On Pentecost Sunday, 2008, Pope Benedict told the gathered crowds "Today I would like to extend the invitation to all: let us rediscover, dear brothers and sisters, the beauty of being baptized in the Holy Spirit..." (Read the whole thing. Who says Catholicism isn't pentecostal at its Heart?)
Here, papal preacher Fr. Raniero Cantalamessa, OFMCap gives an amazing teaching on the baptism in the Holy Spirit as it relates to water baptism and the call to Christian maturity that baptism is. A snippet:
Here, then, is what I feel is the significance of the Baptism in the Spirit. It is God's answer to this malfunctioning that has grown up in the Christian life in the Sacrament of Baptism.
It is an accepted fact that over the last few years there has been some concern on the part of the Church, among the bishops, that the Christian sacraments, especially baptism, are being administered to people who will not make any use of them in life. As a result, it has even been suggested that baptism should not be administered unless there are some minimum guarantees that it will be cultivated and valued by the child in question. For one should not throw pearls to dogs, as Jesus said, and baptism is a pearl, because it is the fruit of the blood of Christ.
But it seems that God was concerned about this situation even before the Church was, and raised up here and there in the Church movements aimed at renewing Christian initiation in adults. The Charismatic Renewal is one of these movements and in it the principle grace is, without doubt, linked to the Baptism of the Spirit and to what comes before it.

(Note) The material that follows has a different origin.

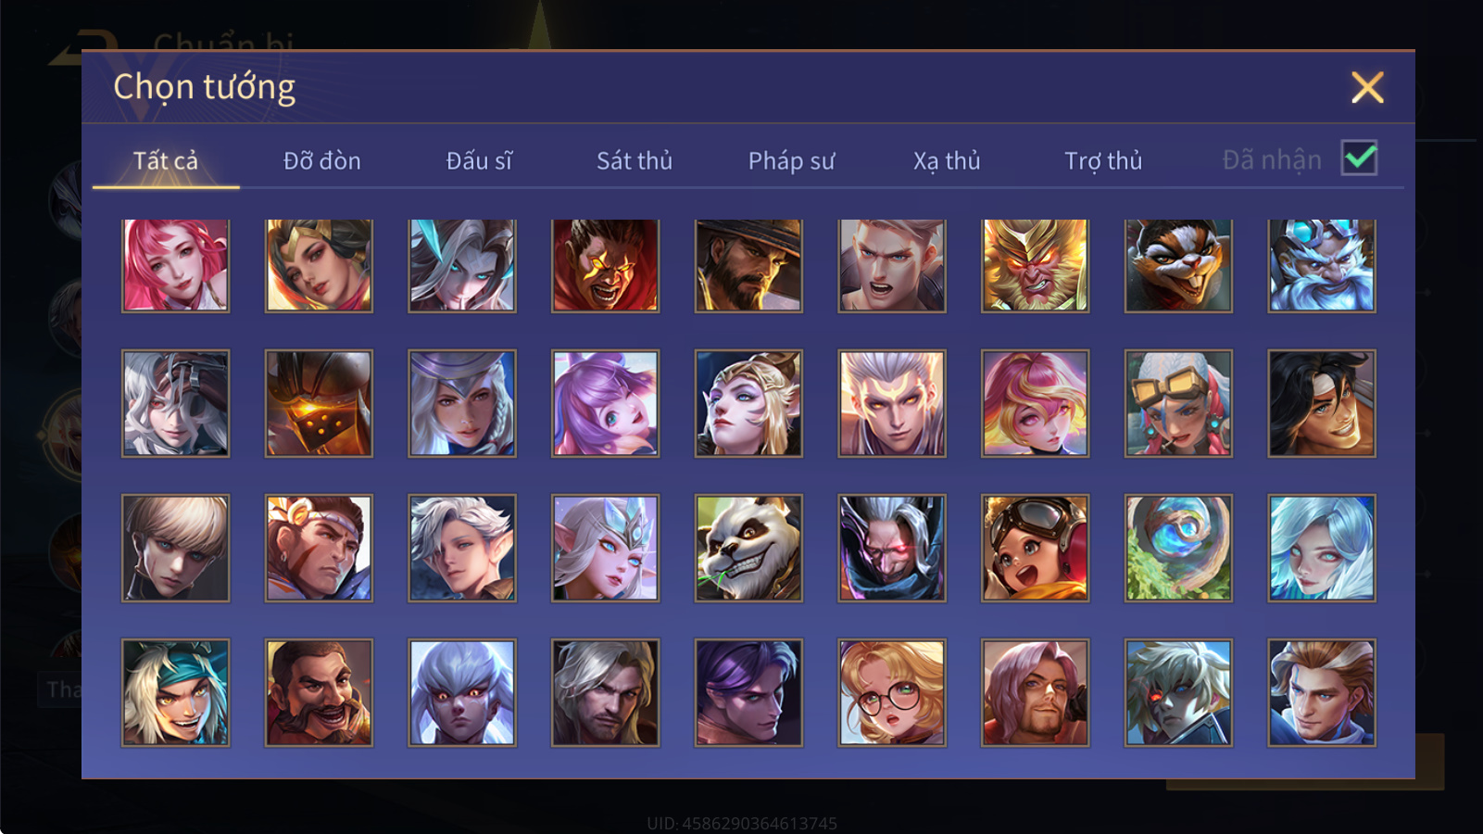
Task: View the Đấu sĩ hero tab
Action: pyautogui.click(x=479, y=161)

It's effectiveness in reactivating baptism consists in this: finally man contributes his part -- namely, he makes a choice of faith, prepared in repentance that allows the work of God to set itself free and to emanate all its strength. It is as if the plug is pulled and the light is switched on. The gift of God is finally "untied" and the Spirit is allowed to flow like a fragrance in the Christian life.
In addition to the renewal of the grace of baptism, the Baptism in the Spirit is also a confirmation of one's own baptism, a deliberate "yes" to it, to its fruit and its commitments, and as such it is also similar to Confirmation too. Confirmation being the sacrament that develops, confirms, and brings to completion the work of baptism. From it, too, comes that desire for greater involvement in the apostolic and missionary dimension of the Church that is usually noted in those who receive the Baptism in the Spirit. They feel more inclined to cooperate with the building up of the Church, to put themselves at her service in various ministries both clerical and lay, to witness for Christ -- to do all those things that recall the happening of Pentecost and which are actuated in the Sacrament of Confirmation.
I have never read another human being describe so vividly my own experience!
The baptism in the Holy Spirit unleashed in the modern age has most certainly been a movement of God's desire for unity among His people. My heart shouts with Fr. Cantalamessa: "We men, and in particular we men of the Church, tend to limit God in His freedom: we tend to insist that He follows a compulsory pattern (the so called channels of grace) and we forget that God is a torrent that breaks loose and creates its own path and that the Spirit blows where and how he wants (notwithstanding the role of the teaching of the Church to discern what actually comes from the Spirit and what does not come from Him). What does the Baptism of the Spirit consist of and how does it work? In the Baptism of the Spirit there is a secret, mysterious move of God that is His way of becoming present, in a way that is different for each one because only He knows us in our inner part and how to act upon our unique personality."